> [GOAL OF THE EXERCISE]:
Print, exactly as they stand, the lines from the start of the listing to the line containing "Given: Open step 1 Previous education", inclusive.

> [GIVEN DATA]:
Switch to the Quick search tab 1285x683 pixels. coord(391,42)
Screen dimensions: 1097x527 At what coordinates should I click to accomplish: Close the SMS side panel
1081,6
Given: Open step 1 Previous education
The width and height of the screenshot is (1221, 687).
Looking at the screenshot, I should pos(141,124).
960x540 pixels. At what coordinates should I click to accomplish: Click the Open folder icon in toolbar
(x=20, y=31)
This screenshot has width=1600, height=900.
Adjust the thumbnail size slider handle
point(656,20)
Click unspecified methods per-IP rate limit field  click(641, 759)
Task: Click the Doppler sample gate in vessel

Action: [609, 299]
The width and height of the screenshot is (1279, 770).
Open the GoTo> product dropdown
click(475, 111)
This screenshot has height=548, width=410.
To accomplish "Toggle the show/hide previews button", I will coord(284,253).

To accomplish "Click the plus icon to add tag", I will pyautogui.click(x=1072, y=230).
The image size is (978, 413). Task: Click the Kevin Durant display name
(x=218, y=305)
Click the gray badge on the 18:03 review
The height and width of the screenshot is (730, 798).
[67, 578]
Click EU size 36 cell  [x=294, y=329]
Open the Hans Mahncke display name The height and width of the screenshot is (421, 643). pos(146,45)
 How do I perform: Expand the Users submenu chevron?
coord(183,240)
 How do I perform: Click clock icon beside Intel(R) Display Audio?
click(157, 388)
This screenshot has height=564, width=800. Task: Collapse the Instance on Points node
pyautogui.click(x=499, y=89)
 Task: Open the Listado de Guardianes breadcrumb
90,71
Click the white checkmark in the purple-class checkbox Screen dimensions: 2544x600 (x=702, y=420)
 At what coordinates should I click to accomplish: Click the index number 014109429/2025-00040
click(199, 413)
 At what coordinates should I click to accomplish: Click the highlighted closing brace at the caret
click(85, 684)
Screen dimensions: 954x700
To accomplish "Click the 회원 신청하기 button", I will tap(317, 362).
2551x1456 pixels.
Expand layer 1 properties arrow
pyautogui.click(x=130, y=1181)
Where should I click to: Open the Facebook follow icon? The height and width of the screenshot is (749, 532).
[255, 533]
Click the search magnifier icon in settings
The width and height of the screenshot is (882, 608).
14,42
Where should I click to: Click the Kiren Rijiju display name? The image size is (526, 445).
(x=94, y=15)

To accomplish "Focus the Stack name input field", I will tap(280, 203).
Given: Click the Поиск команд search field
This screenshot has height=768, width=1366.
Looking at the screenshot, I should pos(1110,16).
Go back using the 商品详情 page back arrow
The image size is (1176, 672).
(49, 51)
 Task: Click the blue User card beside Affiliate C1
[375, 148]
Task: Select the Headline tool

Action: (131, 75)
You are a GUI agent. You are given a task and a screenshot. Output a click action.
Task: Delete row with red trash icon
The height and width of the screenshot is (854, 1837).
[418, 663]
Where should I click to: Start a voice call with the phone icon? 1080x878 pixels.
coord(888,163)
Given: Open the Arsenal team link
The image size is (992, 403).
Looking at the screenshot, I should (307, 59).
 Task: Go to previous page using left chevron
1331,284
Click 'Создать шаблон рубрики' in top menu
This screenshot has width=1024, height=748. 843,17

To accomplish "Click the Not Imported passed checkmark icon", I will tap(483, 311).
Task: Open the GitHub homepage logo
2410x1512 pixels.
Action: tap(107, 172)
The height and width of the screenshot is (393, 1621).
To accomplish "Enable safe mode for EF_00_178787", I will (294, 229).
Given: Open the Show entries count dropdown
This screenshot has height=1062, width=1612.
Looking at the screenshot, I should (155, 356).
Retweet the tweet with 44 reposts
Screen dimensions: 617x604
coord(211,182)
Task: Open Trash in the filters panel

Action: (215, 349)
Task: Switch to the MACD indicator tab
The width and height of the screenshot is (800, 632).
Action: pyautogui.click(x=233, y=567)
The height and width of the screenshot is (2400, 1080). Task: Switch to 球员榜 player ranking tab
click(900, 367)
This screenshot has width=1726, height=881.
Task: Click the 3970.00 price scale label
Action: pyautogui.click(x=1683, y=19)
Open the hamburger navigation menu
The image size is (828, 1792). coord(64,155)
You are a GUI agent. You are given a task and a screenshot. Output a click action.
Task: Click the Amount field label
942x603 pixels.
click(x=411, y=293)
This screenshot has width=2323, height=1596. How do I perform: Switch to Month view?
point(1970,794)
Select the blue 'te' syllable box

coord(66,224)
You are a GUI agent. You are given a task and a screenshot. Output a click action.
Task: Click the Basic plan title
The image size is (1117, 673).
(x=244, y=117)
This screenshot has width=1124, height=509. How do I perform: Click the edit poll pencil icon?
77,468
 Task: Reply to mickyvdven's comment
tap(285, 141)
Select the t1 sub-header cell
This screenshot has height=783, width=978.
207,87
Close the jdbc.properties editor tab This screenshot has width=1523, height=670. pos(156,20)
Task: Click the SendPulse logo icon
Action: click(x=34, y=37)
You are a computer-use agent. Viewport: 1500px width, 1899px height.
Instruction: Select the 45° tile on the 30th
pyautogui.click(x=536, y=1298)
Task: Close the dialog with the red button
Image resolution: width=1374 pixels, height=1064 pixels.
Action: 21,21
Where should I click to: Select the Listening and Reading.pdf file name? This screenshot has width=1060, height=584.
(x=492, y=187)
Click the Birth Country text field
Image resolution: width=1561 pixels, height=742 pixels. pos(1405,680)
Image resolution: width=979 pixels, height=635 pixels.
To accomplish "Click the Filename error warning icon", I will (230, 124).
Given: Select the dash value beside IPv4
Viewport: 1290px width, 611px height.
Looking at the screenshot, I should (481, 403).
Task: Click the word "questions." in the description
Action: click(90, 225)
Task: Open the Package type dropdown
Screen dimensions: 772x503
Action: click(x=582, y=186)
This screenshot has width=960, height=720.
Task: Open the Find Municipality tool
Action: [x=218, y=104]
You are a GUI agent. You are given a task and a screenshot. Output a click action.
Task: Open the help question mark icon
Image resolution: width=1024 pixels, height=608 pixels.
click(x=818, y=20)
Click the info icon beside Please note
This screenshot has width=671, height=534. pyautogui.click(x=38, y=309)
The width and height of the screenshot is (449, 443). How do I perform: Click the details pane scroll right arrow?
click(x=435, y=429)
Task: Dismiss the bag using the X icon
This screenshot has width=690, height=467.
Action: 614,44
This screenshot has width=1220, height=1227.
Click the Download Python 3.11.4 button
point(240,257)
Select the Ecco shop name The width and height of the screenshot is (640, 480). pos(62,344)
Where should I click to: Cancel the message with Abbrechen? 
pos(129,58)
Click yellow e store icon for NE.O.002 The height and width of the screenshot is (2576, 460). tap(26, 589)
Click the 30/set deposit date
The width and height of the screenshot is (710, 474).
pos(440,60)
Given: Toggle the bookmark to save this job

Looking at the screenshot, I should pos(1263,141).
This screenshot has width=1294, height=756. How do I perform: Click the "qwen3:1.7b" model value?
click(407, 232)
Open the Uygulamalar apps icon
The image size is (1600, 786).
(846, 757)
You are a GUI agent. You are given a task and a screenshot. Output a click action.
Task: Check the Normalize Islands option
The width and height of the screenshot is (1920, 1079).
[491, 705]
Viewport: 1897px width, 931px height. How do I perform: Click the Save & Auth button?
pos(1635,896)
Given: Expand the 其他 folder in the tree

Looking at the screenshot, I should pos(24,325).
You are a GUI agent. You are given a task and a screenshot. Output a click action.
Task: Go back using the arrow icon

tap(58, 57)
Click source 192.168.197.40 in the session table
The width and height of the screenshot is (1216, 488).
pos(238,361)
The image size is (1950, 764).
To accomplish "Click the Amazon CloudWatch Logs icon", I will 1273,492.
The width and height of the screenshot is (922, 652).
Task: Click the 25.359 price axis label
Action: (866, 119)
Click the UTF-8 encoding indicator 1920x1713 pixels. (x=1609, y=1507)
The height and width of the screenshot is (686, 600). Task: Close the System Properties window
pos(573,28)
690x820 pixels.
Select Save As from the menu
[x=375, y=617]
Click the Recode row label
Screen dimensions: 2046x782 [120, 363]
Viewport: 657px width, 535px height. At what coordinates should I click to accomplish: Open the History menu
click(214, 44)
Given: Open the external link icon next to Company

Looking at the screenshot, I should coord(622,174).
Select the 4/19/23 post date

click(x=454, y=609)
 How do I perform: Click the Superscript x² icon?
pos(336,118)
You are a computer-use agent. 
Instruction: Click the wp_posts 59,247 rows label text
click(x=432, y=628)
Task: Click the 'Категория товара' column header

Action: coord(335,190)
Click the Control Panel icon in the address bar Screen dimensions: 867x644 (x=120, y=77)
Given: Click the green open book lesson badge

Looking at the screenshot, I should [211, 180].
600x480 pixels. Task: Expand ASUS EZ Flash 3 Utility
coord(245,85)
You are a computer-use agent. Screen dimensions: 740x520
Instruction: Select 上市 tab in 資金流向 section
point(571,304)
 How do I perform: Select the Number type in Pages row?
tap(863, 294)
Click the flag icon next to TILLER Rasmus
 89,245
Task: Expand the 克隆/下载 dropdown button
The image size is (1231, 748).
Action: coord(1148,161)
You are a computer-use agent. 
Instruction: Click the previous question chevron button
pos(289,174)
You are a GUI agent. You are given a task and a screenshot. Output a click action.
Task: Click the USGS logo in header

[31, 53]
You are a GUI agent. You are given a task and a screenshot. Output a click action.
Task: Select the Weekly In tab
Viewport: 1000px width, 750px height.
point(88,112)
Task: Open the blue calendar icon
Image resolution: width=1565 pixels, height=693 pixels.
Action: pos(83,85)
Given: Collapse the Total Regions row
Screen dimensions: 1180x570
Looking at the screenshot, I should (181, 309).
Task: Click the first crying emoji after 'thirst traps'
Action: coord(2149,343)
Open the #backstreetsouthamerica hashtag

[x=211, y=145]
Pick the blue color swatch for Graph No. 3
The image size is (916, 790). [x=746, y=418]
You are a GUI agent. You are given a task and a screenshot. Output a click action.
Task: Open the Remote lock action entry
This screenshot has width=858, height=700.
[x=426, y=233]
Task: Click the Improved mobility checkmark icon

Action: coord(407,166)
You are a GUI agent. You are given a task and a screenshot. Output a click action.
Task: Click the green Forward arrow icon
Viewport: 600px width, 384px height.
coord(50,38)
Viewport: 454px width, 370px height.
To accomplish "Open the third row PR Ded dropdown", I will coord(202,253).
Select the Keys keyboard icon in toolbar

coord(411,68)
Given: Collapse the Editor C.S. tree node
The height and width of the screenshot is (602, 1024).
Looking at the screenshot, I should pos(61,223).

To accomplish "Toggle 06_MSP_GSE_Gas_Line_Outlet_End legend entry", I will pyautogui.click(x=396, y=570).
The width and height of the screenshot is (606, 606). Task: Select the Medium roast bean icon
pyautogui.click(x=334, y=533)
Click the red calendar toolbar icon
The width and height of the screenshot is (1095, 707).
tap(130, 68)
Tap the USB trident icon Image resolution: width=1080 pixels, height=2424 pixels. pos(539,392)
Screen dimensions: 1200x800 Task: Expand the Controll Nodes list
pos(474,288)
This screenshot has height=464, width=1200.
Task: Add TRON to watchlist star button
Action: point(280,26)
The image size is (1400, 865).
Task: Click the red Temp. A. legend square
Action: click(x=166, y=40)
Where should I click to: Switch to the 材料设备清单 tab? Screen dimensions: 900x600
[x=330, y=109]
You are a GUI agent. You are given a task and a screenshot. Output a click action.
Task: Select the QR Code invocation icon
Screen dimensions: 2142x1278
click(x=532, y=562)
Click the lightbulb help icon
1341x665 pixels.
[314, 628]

> [RESPONSE TO THIS TASK]:
Switch to the Quick search tab 1285x683 pixels. coord(391,42)
Screen dimensions: 1097x527 At what coordinates should I click to accomplish: Close the SMS side panel
1081,6
Given: Open step 1 Previous education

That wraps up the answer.